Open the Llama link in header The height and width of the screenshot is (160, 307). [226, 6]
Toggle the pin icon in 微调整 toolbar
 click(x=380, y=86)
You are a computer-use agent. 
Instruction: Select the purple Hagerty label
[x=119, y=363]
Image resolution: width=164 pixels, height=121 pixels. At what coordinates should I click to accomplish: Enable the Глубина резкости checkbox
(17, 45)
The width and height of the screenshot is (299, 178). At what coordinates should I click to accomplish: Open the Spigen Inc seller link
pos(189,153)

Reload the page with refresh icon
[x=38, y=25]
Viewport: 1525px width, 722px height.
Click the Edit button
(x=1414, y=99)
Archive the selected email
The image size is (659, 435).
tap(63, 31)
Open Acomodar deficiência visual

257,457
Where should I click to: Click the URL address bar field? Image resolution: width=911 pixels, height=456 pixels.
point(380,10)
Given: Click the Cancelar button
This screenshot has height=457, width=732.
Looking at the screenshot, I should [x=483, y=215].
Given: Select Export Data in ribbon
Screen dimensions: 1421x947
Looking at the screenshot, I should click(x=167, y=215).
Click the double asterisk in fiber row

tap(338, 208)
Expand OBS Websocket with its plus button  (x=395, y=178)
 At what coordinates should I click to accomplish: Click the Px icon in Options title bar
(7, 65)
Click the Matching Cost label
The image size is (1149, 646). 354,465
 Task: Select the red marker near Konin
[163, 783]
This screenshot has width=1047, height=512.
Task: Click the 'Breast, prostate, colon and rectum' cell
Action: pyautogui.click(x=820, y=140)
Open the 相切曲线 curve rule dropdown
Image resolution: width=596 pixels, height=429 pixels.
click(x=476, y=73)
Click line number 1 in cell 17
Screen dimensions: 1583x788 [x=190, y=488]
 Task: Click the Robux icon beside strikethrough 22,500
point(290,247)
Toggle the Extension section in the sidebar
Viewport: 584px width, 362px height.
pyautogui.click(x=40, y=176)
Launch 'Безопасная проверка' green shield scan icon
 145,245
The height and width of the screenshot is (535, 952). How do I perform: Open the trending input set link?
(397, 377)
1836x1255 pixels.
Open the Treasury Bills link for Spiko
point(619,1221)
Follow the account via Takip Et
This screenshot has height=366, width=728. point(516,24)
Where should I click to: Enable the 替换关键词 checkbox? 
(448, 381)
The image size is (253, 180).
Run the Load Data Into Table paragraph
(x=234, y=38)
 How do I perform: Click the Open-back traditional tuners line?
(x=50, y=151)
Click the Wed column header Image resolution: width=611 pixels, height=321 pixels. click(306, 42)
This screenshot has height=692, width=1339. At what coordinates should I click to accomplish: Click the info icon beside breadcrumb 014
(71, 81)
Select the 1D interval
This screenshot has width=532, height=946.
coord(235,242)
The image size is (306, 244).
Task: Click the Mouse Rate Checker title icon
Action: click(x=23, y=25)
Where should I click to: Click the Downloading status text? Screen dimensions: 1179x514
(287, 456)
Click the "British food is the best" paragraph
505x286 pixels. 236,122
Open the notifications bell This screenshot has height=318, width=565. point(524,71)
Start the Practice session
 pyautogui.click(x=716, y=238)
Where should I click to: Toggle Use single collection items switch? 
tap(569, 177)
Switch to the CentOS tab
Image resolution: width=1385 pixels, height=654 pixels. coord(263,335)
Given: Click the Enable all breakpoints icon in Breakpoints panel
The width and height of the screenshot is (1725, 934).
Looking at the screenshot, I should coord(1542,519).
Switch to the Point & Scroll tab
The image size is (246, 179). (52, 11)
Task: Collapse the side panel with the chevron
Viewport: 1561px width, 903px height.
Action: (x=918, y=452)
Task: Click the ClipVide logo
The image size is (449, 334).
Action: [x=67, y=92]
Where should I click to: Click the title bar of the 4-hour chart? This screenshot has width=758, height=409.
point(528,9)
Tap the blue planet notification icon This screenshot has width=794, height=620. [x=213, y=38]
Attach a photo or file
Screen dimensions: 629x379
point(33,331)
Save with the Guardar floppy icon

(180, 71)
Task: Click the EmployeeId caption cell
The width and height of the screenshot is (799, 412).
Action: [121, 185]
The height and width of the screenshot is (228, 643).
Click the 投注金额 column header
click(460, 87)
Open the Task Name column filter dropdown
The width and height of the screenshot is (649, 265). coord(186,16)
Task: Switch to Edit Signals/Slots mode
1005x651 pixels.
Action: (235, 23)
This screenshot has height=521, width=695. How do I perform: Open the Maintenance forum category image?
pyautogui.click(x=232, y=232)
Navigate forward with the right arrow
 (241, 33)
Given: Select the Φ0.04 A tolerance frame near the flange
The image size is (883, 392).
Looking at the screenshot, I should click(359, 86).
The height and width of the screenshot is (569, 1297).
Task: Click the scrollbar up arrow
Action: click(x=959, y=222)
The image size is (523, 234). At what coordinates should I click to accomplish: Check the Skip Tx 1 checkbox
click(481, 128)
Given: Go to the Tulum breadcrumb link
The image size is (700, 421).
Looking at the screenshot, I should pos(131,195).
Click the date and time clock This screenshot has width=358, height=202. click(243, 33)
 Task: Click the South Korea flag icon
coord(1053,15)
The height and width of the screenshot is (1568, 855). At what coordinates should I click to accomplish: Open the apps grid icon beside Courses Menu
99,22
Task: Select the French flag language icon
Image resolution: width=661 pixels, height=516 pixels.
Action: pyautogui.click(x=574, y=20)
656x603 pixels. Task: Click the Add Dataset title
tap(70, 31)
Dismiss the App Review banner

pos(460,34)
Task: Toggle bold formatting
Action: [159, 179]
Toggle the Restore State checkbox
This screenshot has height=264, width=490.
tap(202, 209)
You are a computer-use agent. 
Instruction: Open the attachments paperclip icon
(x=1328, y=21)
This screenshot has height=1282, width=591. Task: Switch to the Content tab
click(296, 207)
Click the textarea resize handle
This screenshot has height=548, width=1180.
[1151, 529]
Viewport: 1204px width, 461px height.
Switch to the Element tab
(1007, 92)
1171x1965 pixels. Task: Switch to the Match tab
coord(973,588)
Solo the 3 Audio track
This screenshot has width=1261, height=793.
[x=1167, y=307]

WORK TO DO: Recast every line of the material above as a Markdown table with two columns, Row and Line, numbering the rows in order and leaving out blank lines.

RESULT:
| Row | Line |
|---|---|
| 1 | Open the Llama link in header The height and width of the screenshot is (160, 307). [226, 6] |
| 2 | Toggle the pin icon in 微调整 toolbar |
| 3 |  click(x=380, y=86) |
| 4 | You are a computer-use agent.  |
| 5 | Instruction: Select the purple Hagerty label |
| 6 | [x=119, y=363] |
| 7 | Image resolution: width=164 pixels, height=121 pixels. At what coordinates should I click to accomplish: Enable the Глубина резкости checkbox |
| 8 | (17, 45) |
| 9 | The width and height of the screenshot is (299, 178). At what coordinates should I click to accomplish: Open the Spigen Inc seller link |
| 10 | pos(189,153) |
| 11 | Reload the page with refresh icon |
| 12 | [x=38, y=25] |
| 13 | Viewport: 1525px width, 722px height. |
| 14 | Click the Edit button |
| 15 | (x=1414, y=99) |
| 16 | Archive the selected email |
| 17 | The image size is (659, 435). |
| 18 | tap(63, 31) |
| 19 | Open Acomodar deficiência visual |
| 20 | 257,457 |
| 21 | Where should I click to: Click the URL address bar field? Image resolution: width=911 pixels, height=456 pixels. |
| 22 | point(380,10) |
| 23 | Given: Click the Cancelar button |
| 24 | This screenshot has height=457, width=732. |
| 25 | Looking at the screenshot, I should [x=483, y=215]. |
| 26 | Given: Select Export Data in ribbon |
| 27 | Screen dimensions: 1421x947 |
| 28 | Looking at the screenshot, I should click(x=167, y=215). |
| 29 | Click the double asterisk in fiber row |
| 30 | tap(338, 208) |
| 31 | Expand OBS Websocket with its plus button  (x=395, y=178) |
| 32 |  At what coordinates should I click to accomplish: Click the Px icon in Options title bar |
| 33 | (7, 65) |
| 34 | Click the Matching Cost label |
| 35 | The image size is (1149, 646). 354,465 |
| 36 |  Task: Select the red marker near Konin |
| 37 | [163, 783] |
| 38 | This screenshot has width=1047, height=512. |
| 39 | Task: Click the 'Breast, prostate, colon and rectum' cell |
| 40 | Action: pyautogui.click(x=820, y=140) |
| 41 | Open the 相切曲线 curve rule dropdown |
| 42 | Image resolution: width=596 pixels, height=429 pixels. |
| 43 | click(x=476, y=73) |
| 44 | Click line number 1 in cell 17 |
| 45 | Screen dimensions: 1583x788 [x=190, y=488] |
| 46 |  Task: Click the Robux icon beside strikethrough 22,500 |
| 47 | point(290,247) |
| 48 | Toggle the Extension section in the sidebar |
| 49 | Viewport: 584px width, 362px height. |
| 50 | pyautogui.click(x=40, y=176) |
| 51 | Launch 'Безопасная проверка' green shield scan icon |
| 52 |  145,245 |
| 53 | The height and width of the screenshot is (535, 952). How do I perform: Open the trending input set link? |
| 54 | (397, 377) |
| 55 | 1836x1255 pixels. |
| 56 | Open the Treasury Bills link for Spiko |
| 57 | point(619,1221) |
| 58 | Follow the account via Takip Et |
| 59 | This screenshot has height=366, width=728. point(516,24) |
| 60 | Where should I click to: Enable the 替换关键词 checkbox?  |
| 61 | (448, 381) |
| 62 | The image size is (253, 180). |
| 63 | Run the Load Data Into Table paragraph |
| 64 | (x=234, y=38) |
| 65 |  How do I perform: Click the Open-back traditional tuners line? |
| 66 | (x=50, y=151) |
| 67 | Click the Wed column header Image resolution: width=611 pixels, height=321 pixels. click(306, 42) |
| 68 | This screenshot has height=692, width=1339. At what coordinates should I click to accomplish: Click the info icon beside breadcrumb 014 |
| 69 | (71, 81) |
| 70 | Select the 1D interval |
| 71 | This screenshot has width=532, height=946. |
| 72 | coord(235,242) |
| 73 | The image size is (306, 244). |
| 74 | Task: Click the Mouse Rate Checker title icon |
| 75 | Action: click(x=23, y=25) |
| 76 | Where should I click to: Click the Downloading status text? Screen dimensions: 1179x514 |
| 77 | (287, 456) |
| 78 | Click the "British food is the best" paragraph |
| 79 | 505x286 pixels. 236,122 |
| 80 | Open the notifications bell This screenshot has height=318, width=565. point(524,71) |
| 81 | Start the Practice session |
| 82 |  pyautogui.click(x=716, y=238) |
| 83 | Where should I click to: Toggle Use single collection items switch?  |
| 84 | tap(569, 177) |
| 85 | Switch to the CentOS tab |
| 86 | Image resolution: width=1385 pixels, height=654 pixels. coord(263,335) |
| 87 | Given: Click the Enable all breakpoints icon in Breakpoints panel |
| 88 | The width and height of the screenshot is (1725, 934). |
| 89 | Looking at the screenshot, I should coord(1542,519). |
| 90 | Switch to the Point & Scroll tab |
| 91 | The image size is (246, 179). (52, 11) |
| 92 | Task: Collapse the side panel with the chevron |
| 93 | Viewport: 1561px width, 903px height. |
| 94 | Action: (x=918, y=452) |
| 95 | Task: Click the ClipVide logo |
| 96 | The image size is (449, 334). |
| 97 | Action: [x=67, y=92] |
| 98 | Where should I click to: Click the title bar of the 4-hour chart? This screenshot has width=758, height=409. |
| 99 | point(528,9) |
| 100 | Tap the blue planet notification icon This screenshot has width=794, height=620. [x=213, y=38] |
| 101 | Attach a photo or file |
| 102 | Screen dimensions: 629x379 |
| 103 | point(33,331) |
| 104 | Save with the Guardar floppy icon |
| 105 | (180, 71) |
| 106 | Task: Click the EmployeeId caption cell |
| 107 | The width and height of the screenshot is (799, 412). |
| 108 | Action: [121, 185] |
| 109 | The height and width of the screenshot is (228, 643). |
| 110 | Click the 投注金额 column header |
| 111 | click(460, 87) |
| 112 | Open the Task Name column filter dropdown |
| 113 | The width and height of the screenshot is (649, 265). coord(186,16) |
| 114 | Task: Switch to Edit Signals/Slots mode |
| 115 | 1005x651 pixels. |
| 116 | Action: (235, 23) |
| 117 | This screenshot has height=521, width=695. How do I perform: Open the Maintenance forum category image? |
| 118 | pyautogui.click(x=232, y=232) |
| 119 | Navigate forward with the right arrow |
| 120 |  (241, 33) |
| 121 | Given: Select the Φ0.04 A tolerance frame near the flange |
| 122 | The image size is (883, 392). |
| 123 | Looking at the screenshot, I should click(359, 86). |
| 124 | The height and width of the screenshot is (569, 1297). |
| 125 | Task: Click the scrollbar up arrow |
| 126 | Action: click(x=959, y=222) |
| 127 | The image size is (523, 234). At what coordinates should I click to accomplish: Check the Skip Tx 1 checkbox |
| 128 | click(481, 128) |
| 129 | Given: Go to the Tulum breadcrumb link |
| 130 | The image size is (700, 421). |
| 131 | Looking at the screenshot, I should pos(131,195). |
| 132 | Click the date and time clock This screenshot has width=358, height=202. click(243, 33) |
| 133 |  Task: Click the South Korea flag icon |
| 134 | coord(1053,15) |
| 135 | The height and width of the screenshot is (1568, 855). At what coordinates should I click to accomplish: Open the apps grid icon beside Courses Menu |
| 136 | 99,22 |
| 137 | Task: Select the French flag language icon |
| 138 | Image resolution: width=661 pixels, height=516 pixels. |
| 139 | Action: pyautogui.click(x=574, y=20) |
| 140 | 656x603 pixels. Task: Click the Add Dataset title |
| 141 | tap(70, 31) |
| 142 | Dismiss the App Review banner |
| 143 | pos(460,34) |
| 144 | Task: Toggle bold formatting |
| 145 | Action: [159, 179] |
| 146 | Toggle the Restore State checkbox |
| 147 | This screenshot has height=264, width=490. |
| 148 | tap(202, 209) |
| 149 | You are a computer-use agent.  |
| 150 | Instruction: Open the attachments paperclip icon |
| 151 | (x=1328, y=21) |
| 152 | This screenshot has height=1282, width=591. Task: Switch to the Content tab |
| 153 | click(296, 207) |
| 154 | Click the textarea resize handle |
| 155 | This screenshot has height=548, width=1180. |
| 156 | [1151, 529] |
| 157 | Viewport: 1204px width, 461px height. |
| 158 | Switch to the Element tab |
| 159 | (1007, 92) |
| 160 | 1171x1965 pixels. Task: Switch to the Match tab |
| 161 | coord(973,588) |
| 162 | Solo the 3 Audio track |
| 163 | This screenshot has width=1261, height=793. |
| 164 | [x=1167, y=307] |